EXTRACTED TEXT:
--- --- ---
In my house, I have the following things:
- a Le Creuset 20cm teal-coloured cast iron saucepan
- a hand-crocheted (not by me) throw on my sofa
- bath oil that cost more than I’m willing to pay for a meal in a restaurant
- a full set of wine glasses, champagne flutes and martini glasses
- a Jamie Oliver wooden ‘plank’ for serving antipasti
- a matching set of towels
- a large, white ceramic jug for holding cut flowers (which I also have most of the time)
- a set of plates that I use for ‘best’ (but that I eat off alone if they happen to be top of the pile in the cupboard)
According to Red magazine, the above list would put me well on the way to having the ‘8 Things Every Woman Over 30 Should Have In Her Home.’ And yet, instead of feeling like for once I meet the status quo, I wonder why the hell every woman over 30 would want a set of items that in no way differentiate her from every other woman on the planet.
The article above is actually a ‘grown up’ form of clickbait, I get that. I read Red fairly often, and I think, as women’s magazines go, it’s actually not bad. But god, that post above irritated me.
What you might take from my list above is that I’m undeniably middle class. You might also (correctly) assume that I enjoy cooking and entertaining people at home, and that I’m willing to spend a decent chunk of my disposable income on those things. It might tell you about my love of hot baths and buying myself flowers. What I don’t think it should say is anything about either my age or my gender.
Through my teens and much of my twenties, I didn’t feel like I ‘fitted in.’ To be fair, I didn’t make much of an effort to, but I did worry a lot about feeling on the outside of the things. As my thirty-first year draws to a close, I’m still anxious and I still often feel lonely, but the fear of fitting in is all but gone. Until my twenties, everyone I knew did things at pretty much the same age – learned to drive at seventeen, left school at eighteen, left uni at twenty-one/twenty-two. After uni, that all changed – some people went straight into their perfect career while others were in long-term relationships and thinking about marriage and babies long before myself and other friends wanted, or were in a position, to.
It’s for that reason, I think, that you see relatively few of these ‘What you should be/say/do/want/have achieved at 30’ posts. At that age, the majority of doors are still open to women, whether those doors lead to further education, marriage, babies or switching into a radically different field of work. We still have plenty of time to decide who we are, or who we want to be.
--- --- ---
Records from a data collection
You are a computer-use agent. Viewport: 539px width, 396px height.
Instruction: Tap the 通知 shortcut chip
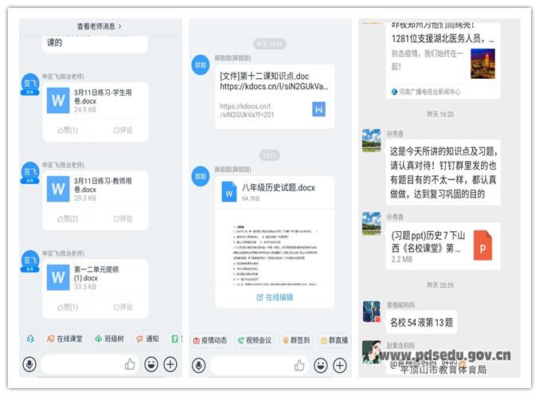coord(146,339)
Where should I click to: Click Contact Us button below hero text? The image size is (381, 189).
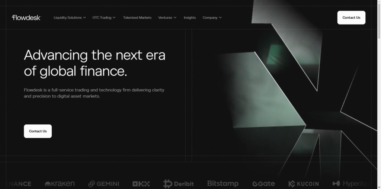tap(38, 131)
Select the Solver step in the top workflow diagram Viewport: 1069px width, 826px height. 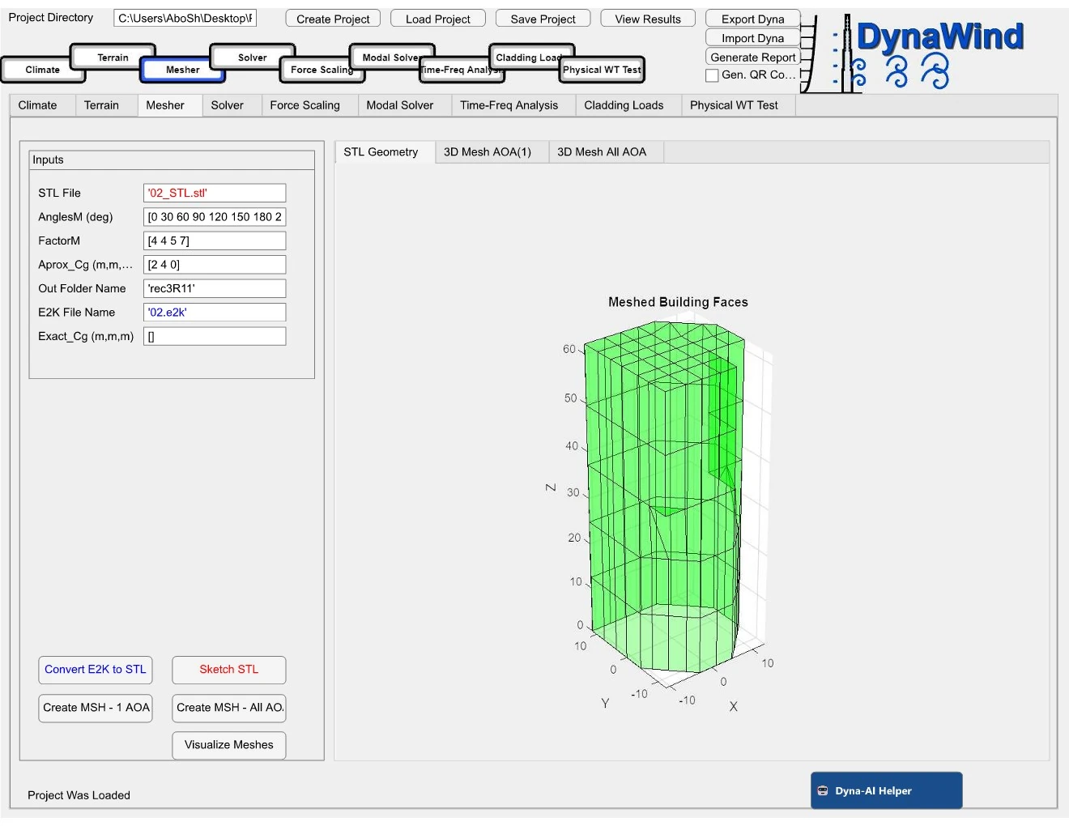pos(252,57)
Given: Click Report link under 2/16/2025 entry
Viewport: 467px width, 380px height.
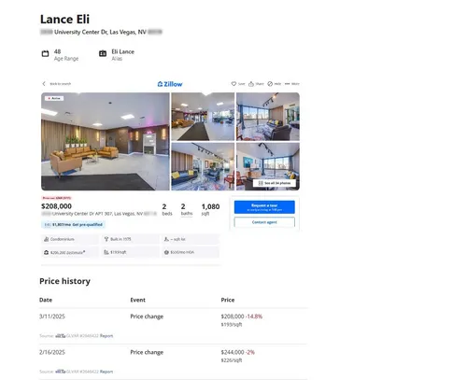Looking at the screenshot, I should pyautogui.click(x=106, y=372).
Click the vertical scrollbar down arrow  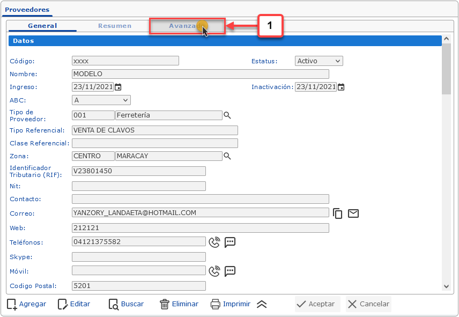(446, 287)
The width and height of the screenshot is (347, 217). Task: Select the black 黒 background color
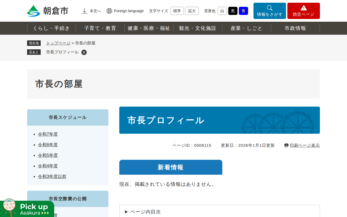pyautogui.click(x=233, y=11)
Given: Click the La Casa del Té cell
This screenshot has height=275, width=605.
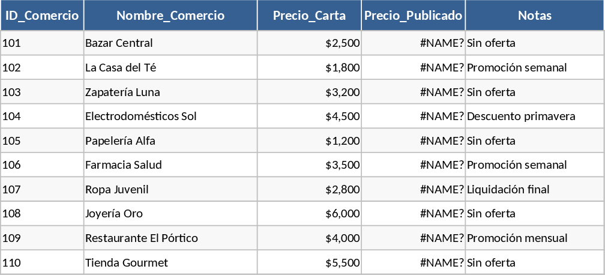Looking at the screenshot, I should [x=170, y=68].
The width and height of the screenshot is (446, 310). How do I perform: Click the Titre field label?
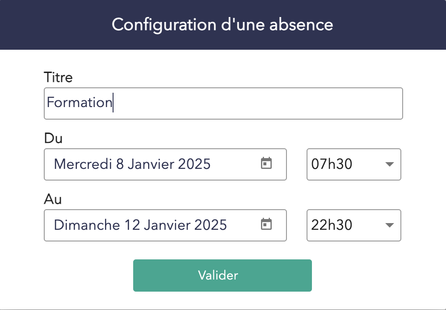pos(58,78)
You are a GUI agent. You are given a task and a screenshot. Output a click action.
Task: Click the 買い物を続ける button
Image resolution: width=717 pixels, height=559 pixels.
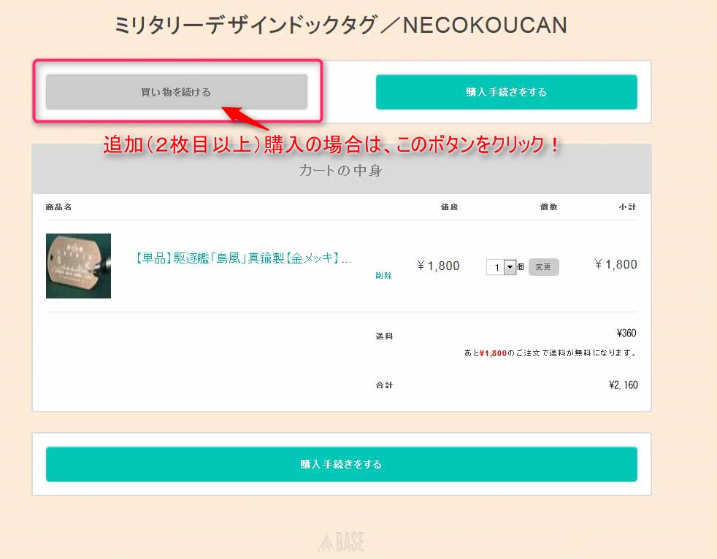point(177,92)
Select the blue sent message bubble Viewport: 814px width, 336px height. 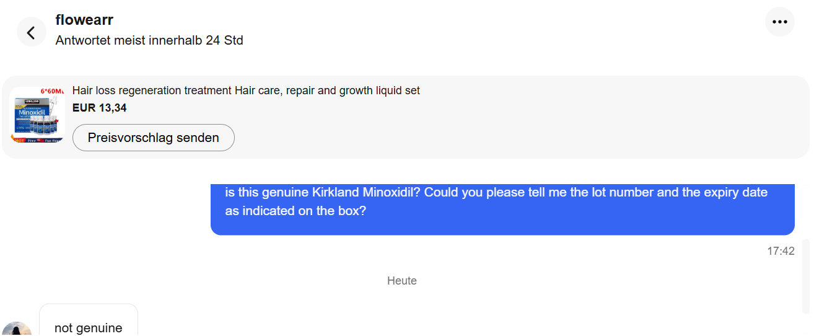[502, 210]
--- --- ---
Reproduce the passage of the essay about what women over 30 should own, from "- a set of plates" through "on the planet.", with its wording unchanged.

- a set of plates that I use for ‘best’ (but that I eat off alone if they happen to be top of the pile in the cupboard)
According to Red magazine, the above list would put me well on the way to having the ‘8 Things Every Woman Over 30 Should Have In Her Home.’ And yet, instead of feeling like for once I meet the status quo, I wonder why the hell every woman over 30 would want a set of items that in no way differentiate her from every other woman on the planet.